INFOSEL, Crónica cultural del jueves 20 de diciembre, 2012.
El Cascanueces con la Compañía Nacional de Danza es todo un rito navideño.
Cada año, como medida del paso del tiempo, justo cuando empieza a hacer un poco de frío en la ciudad de México y el cielo está despejado, como ha estado este año desde que Dios amanece y por todo el día, dejando pasar los rayos del sol para que al caminar sintamos sus caricias mientras observamos el movimiento de la calle o mientras viajamos como centellas por el segundo piso pensando en esa cena de nochebuena que se convierte, por arte de magia, en Navidad al día siguiente con todo y regalos para los niños, doce días antes que lleguen los Santos Reyes que han sido desplazados en provincia por un Santa Claus bien surtido durante «el buen fin» como el que los comerciantes han propuesto para que, el flujo y reflujo de la temporada se pueda adelantar.

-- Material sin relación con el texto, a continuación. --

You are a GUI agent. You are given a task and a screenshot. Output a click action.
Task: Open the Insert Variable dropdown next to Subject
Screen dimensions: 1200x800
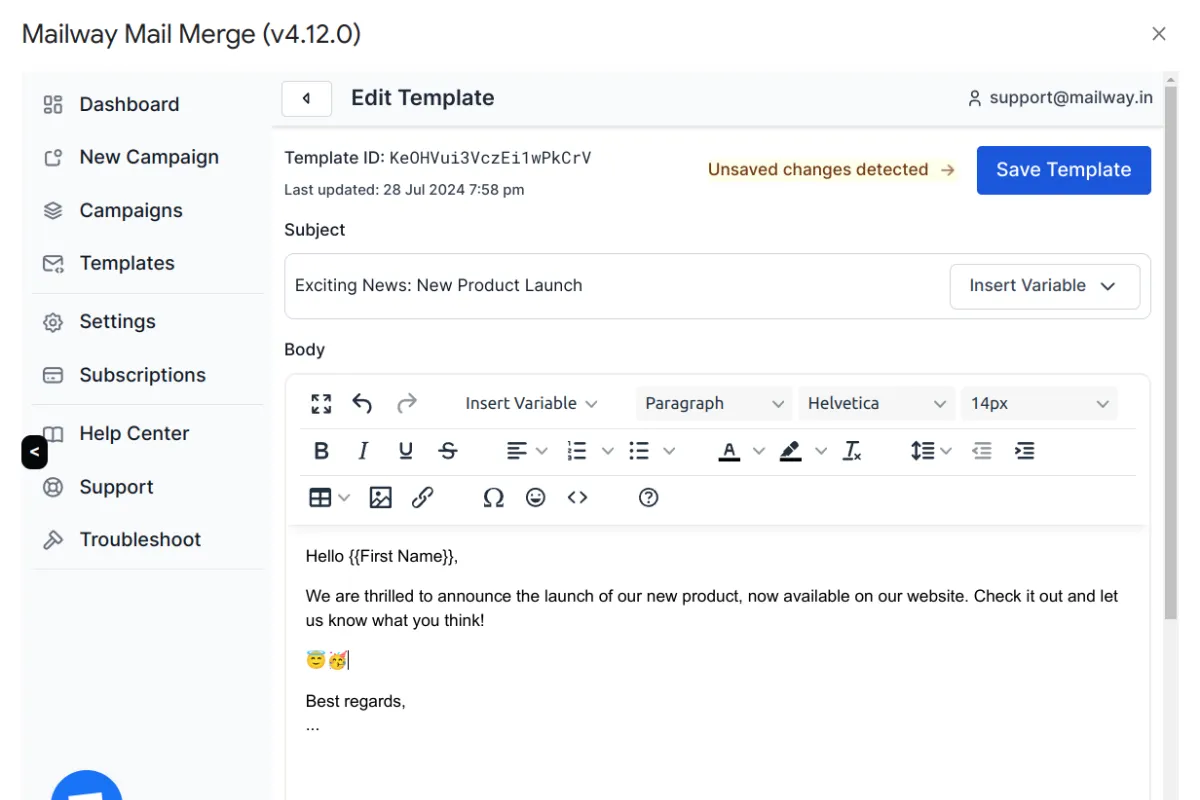coord(1044,286)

Dentro de toda esta parafernalia que surge por el malestar de la cultura y la celebración del nacimiento o el día que empezamos a respirar por cuenta propia, este año «se le incluye» la historia del alemán E.T.A. Hoffman escrita en 1816, misma que después adaptó al francés Alejandro Dumas para que en 1891 Marius Petipa le propusiera a Tchaikovsky compusiera una obra musical para ballet, obra que pondría en escena él mismo con una coreografía de Lev Ivanov para ser estrenada en el mes de diciembre pero de 1892 en el teatro Marisnky de San Petersburgo.

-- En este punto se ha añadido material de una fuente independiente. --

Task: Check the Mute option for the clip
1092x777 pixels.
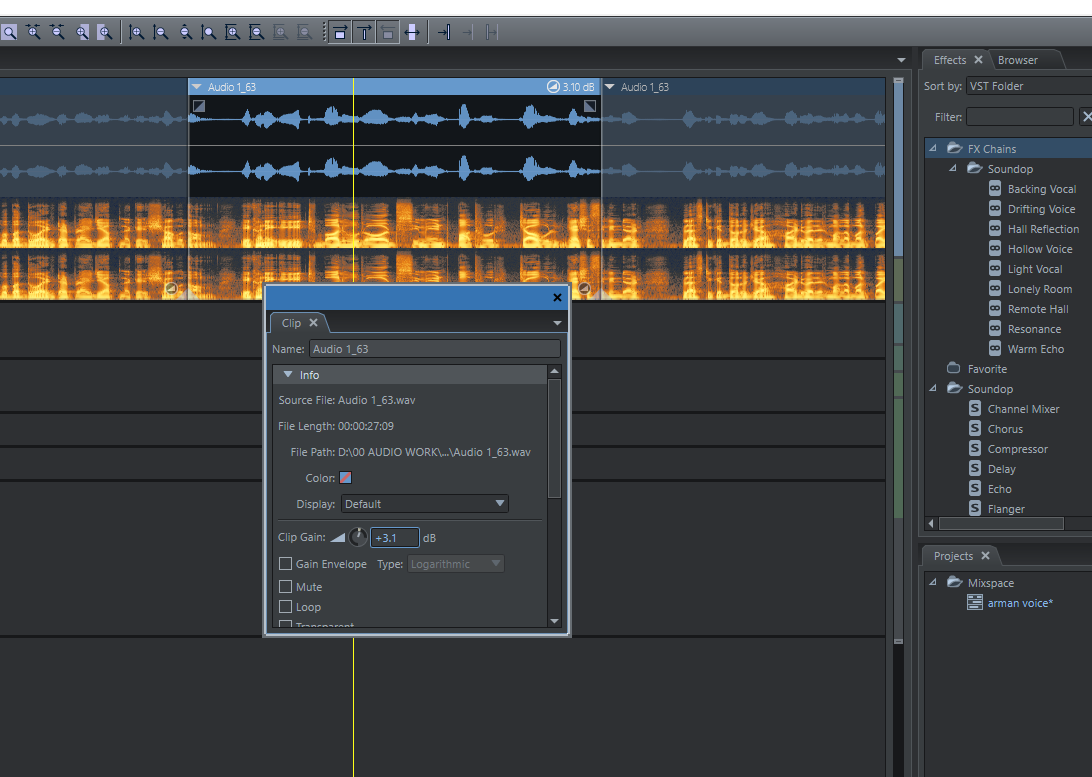Action: [286, 587]
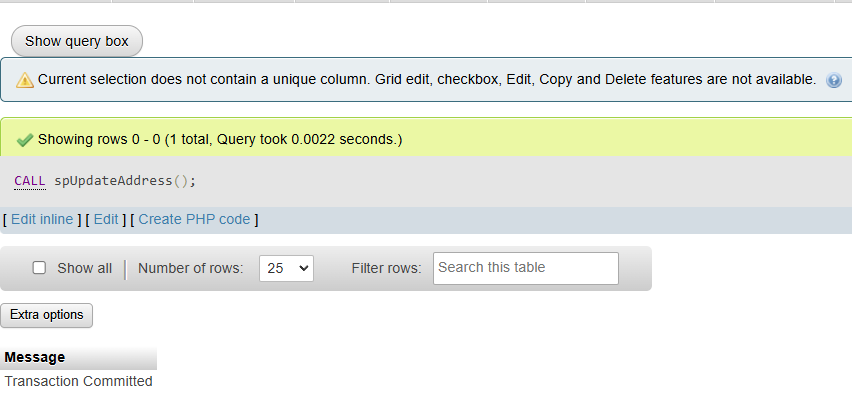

No podía faltar que este año la Compañía Nacional de Danza del INBA retomara esa versión y la pusiera en escena en el Auditorio Nacional, un espectáculo para la familia completa la disfrute con una escenografía impresionante y ochenta bailarines de todas las edades y que a los niños les encanta ver como si fuera un espejo, disfrutando a más no poder de la magia del espectáculo, de sus vestuarios y dos entretenida partes.

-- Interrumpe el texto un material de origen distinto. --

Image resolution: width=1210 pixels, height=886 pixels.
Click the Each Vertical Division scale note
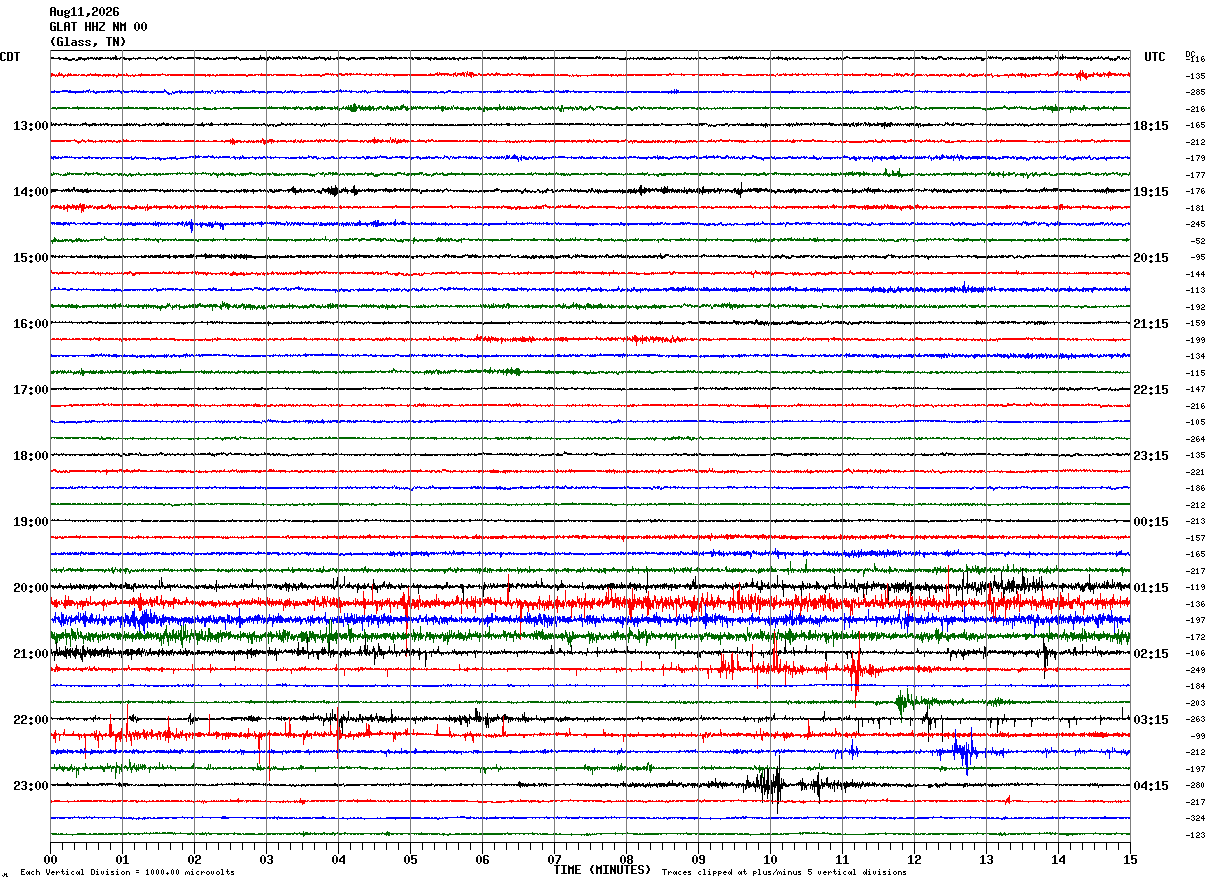pyautogui.click(x=127, y=873)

Por ahí vimos a una chiquilla de seis años —seguramente estudiante de ballet— que, en el intermedio, giraba como si estuviera emulando a Clara, la niña de El Cascanueces que, después de recibir el regalo de su padrino como mago que le obsequia un cascanueces en la figura del soldado —cuando los soldados tenían el prestigio napoleónico y pretendían conquistar el mundo, guapos, valientes y bien uniformados, con sus trajes de gala con los que deslumbraban a las doncellas, estuvieran donde estuvieran—, para que se fuera a soñar con el resto de la historia de Hoffman dándoles vida a los muñecos, entre ellos, al mismo cascanueces, antes de irse a dormir y soñar con países extravagantes como el de azúcar o el de chocolate de esa España andaluza —como lo imaginó Hoffman que era así y no de la Nueva España o del México independiente—, antes de pasar al café de Arabia y su danza sublimada o el té de China, hasta que, en el segundo acto, Clara es coronada reina y le ofrecen bailes formales, cómo si fuera ella misma transformada en primera bailarina para imaginar salir en escena con su pareja y algunos coros de bailarinas que la acompañan para presentarnos esa serie de pasos clásicos del ballet profesional: arabesque, croise devant, épaule, écarté, ballon, battement, cabriolé, cou-de-pied, etc.

A pesar de la distancia y el tamaño del Auditorio, a pesar que la música la escuchamos por unas bocinas, a pesar de todo esto, el espectáculo merece un aplauso y por eso tiene el prestigio que tiene desde hace más de una década convertido en otro ritual para esta época cuando los niños, si no se quedan dormidos, se transportan al mundo de la fantasía con todo y unos ratoncitos merodeando los regalos.

El Cascanueces de Tchaikosvky estará en escena hasta el domingo 23 de diciembre. Es un gran espectáculo de dimensiones babilónicas que tanto entretiene al público.